DATA SHOWN ▸
-=-=-
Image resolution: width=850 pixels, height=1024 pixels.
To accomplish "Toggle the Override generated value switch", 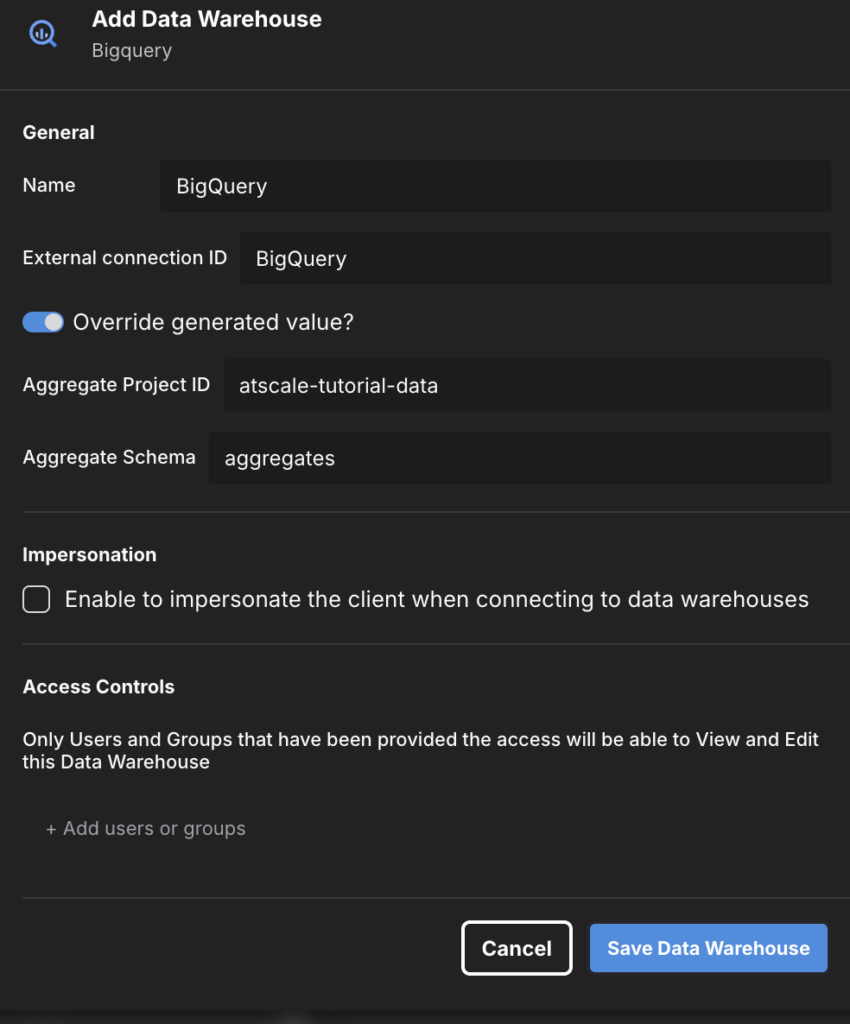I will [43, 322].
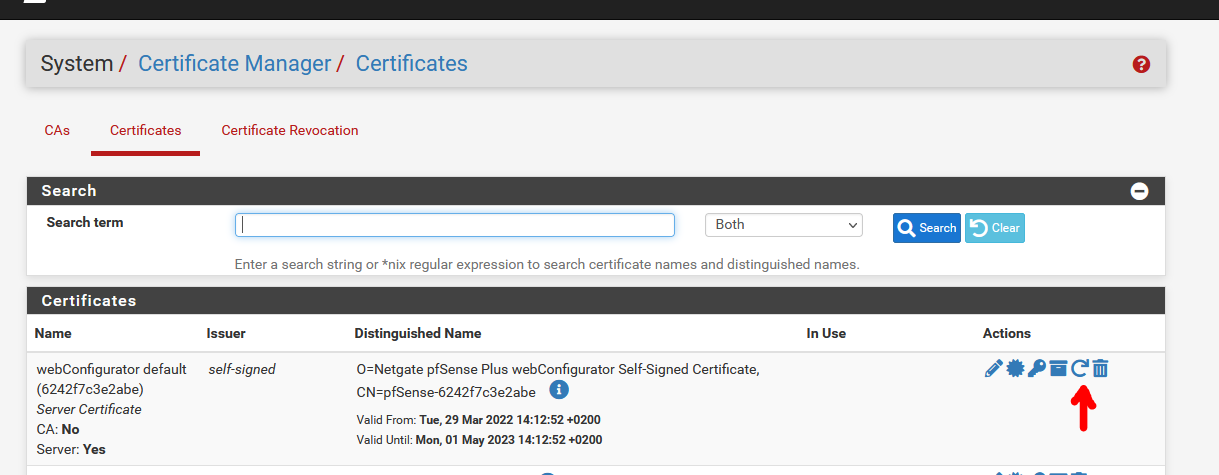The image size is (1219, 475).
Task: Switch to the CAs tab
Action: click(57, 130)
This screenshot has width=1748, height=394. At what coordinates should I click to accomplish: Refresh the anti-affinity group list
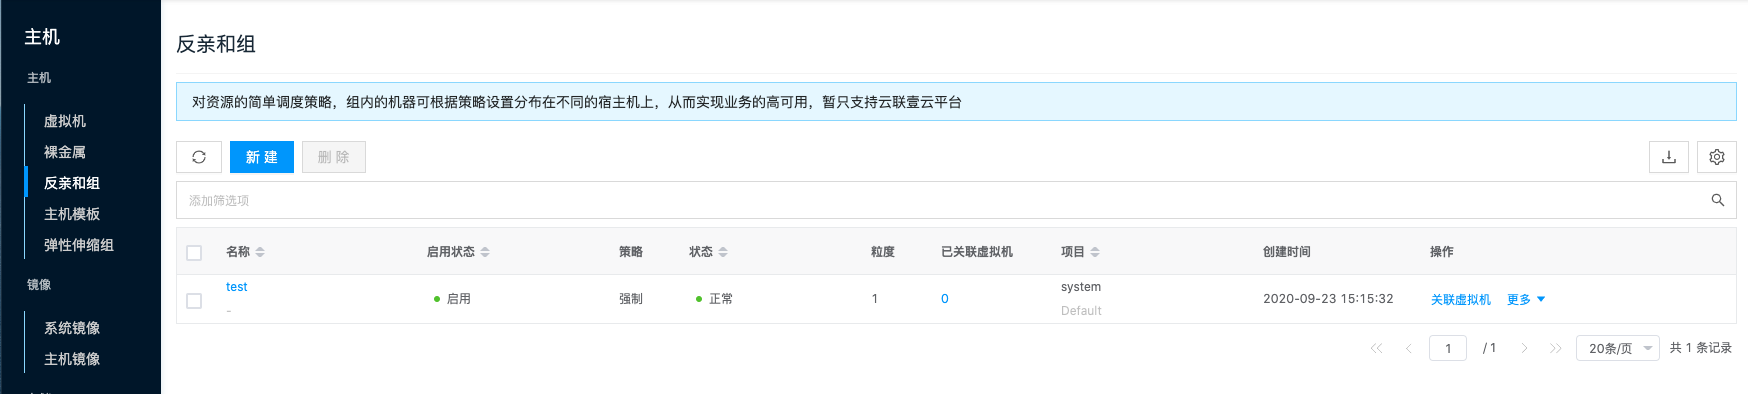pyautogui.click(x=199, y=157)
-=-=-
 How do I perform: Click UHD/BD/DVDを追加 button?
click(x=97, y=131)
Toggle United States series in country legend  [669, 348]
-=-=-
THE TASK ▸
The entries above hold a line with "How do I perform: Click" and a later line with "Toggle United States". Write out exactly those lines and all lines between, nothing more.

YOUR RESPONSE ▸
 How do I perform: Click UHD/BD/DVDを追加 button?
click(x=97, y=131)
Toggle United States series in country legend  [669, 348]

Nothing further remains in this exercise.